In every inflation since the sixteenth century the “smart boys” managed short-term. They always were the “miracle workers” and the “hot pistols” for a while. But the moment the inflation stopped—or even paused—they always crashed in flames. The “magician” of the German hyperinflation of the twenties was a certain Hugo Stinnes, who, in three feverish years, built what was then Europe’s largest and apparently most powerful “conglomerate.” Six months after the German mark had been stabilized in October 1923, Stinnes was bankrupt and his empire in liquidation.

The ones who survive are the “dumb” ones who prepare for the future. The best example is again a German one—Siemens. During the German inflation Siemens was considered “hopeless.” But the company emerged as the world’s number-two electrical apparatus giant (second only to America’s GE). Its old European rival, the (also German) AEG, was “smart” during the inflation and the darling of securities analysts and financial writers; it has never recovered its competitive strength but has been slipping further and further behind ever since. And what Siemens did was quite simple. Its day-to-day operation, including money management, was run in accordance with the reality of inflation. Everything to do with the making of tomorrow was run as if inflation did not exist.
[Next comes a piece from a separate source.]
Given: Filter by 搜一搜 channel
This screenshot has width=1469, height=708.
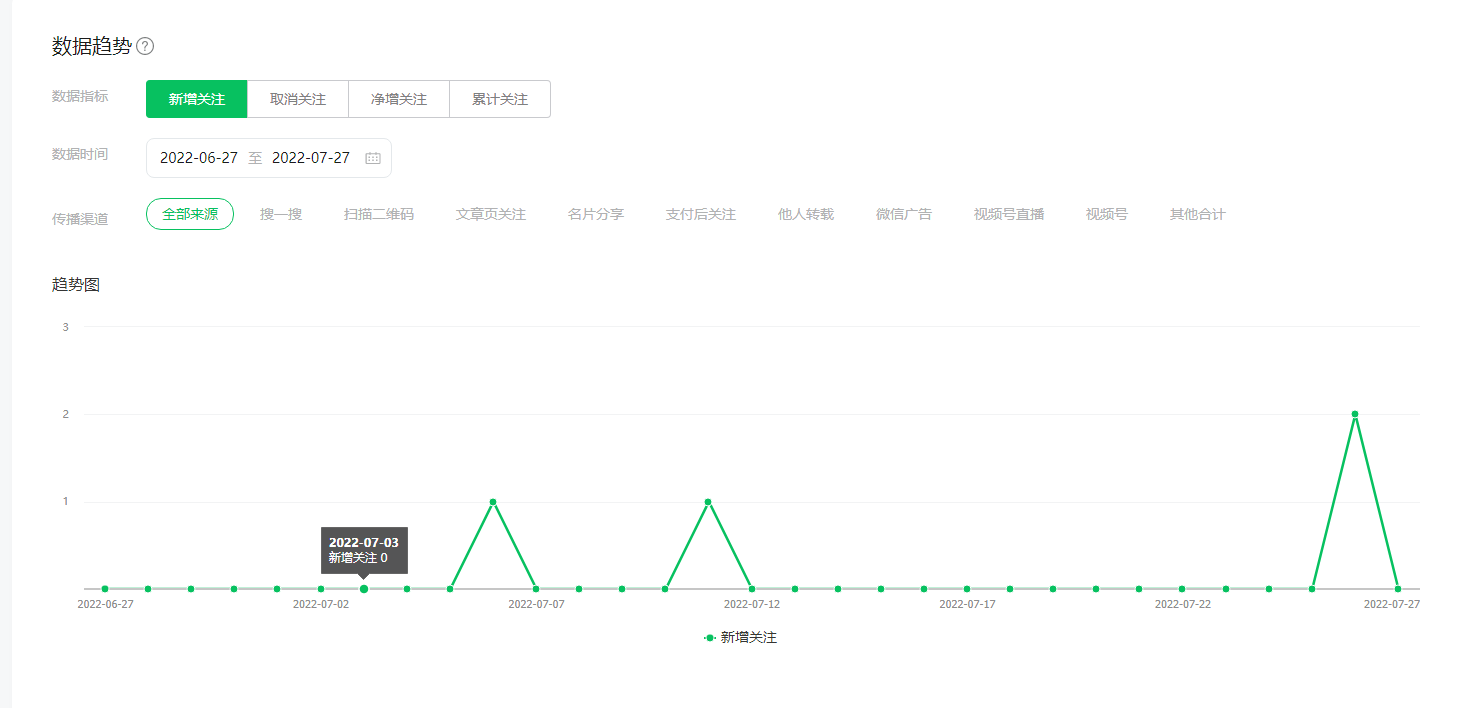Looking at the screenshot, I should click(x=281, y=214).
To inflation-proof the business, the activities that make tomorrow—scientific and technical research, product and process innovation and development; maintenance of plant and equipment; market development; customer service; and the development and training of professional, managerial, and skilled people—are run as if the interest rate were 3 percent, that is with disregard for the inflation charge. These activities account for at least one tenth of total expenditures in any business—in some they account for much more. But to inflation-proof the business they must be given priority over everything, with the exception of the cash flow necessary to protect the business against the pressures of the liquidity crunch.

And incidentally, maintaining their own “wealth-producing capacity,” that is their skill and knowledge, may be the best way for individuals to make themselves inflation-proof. History makes one doubt all and any of the clever schemes to beat inflation—whether investing in real estate or in diamonds, in commodities, in gold or in antiques—which today’s best-selling books so persuasively promote. Governments have somehow always found ways to get the better of the cleverest inflation-beating scheme. But while the German farmers, shopkeepers, and industrialists had still not recovered ten years later from the inflation of 1920 to 1923—a major factor, of course, in Hitler’s rise—the doctors, lawyers, and engineers were back on their old income levels within six months after the mark was stabilized. The professionals who now flock to executive management programs and to refresher courses in engineering, accounting, law, and medicine may, in the end, turn out to be the only ones who are most nearly inflation-proof.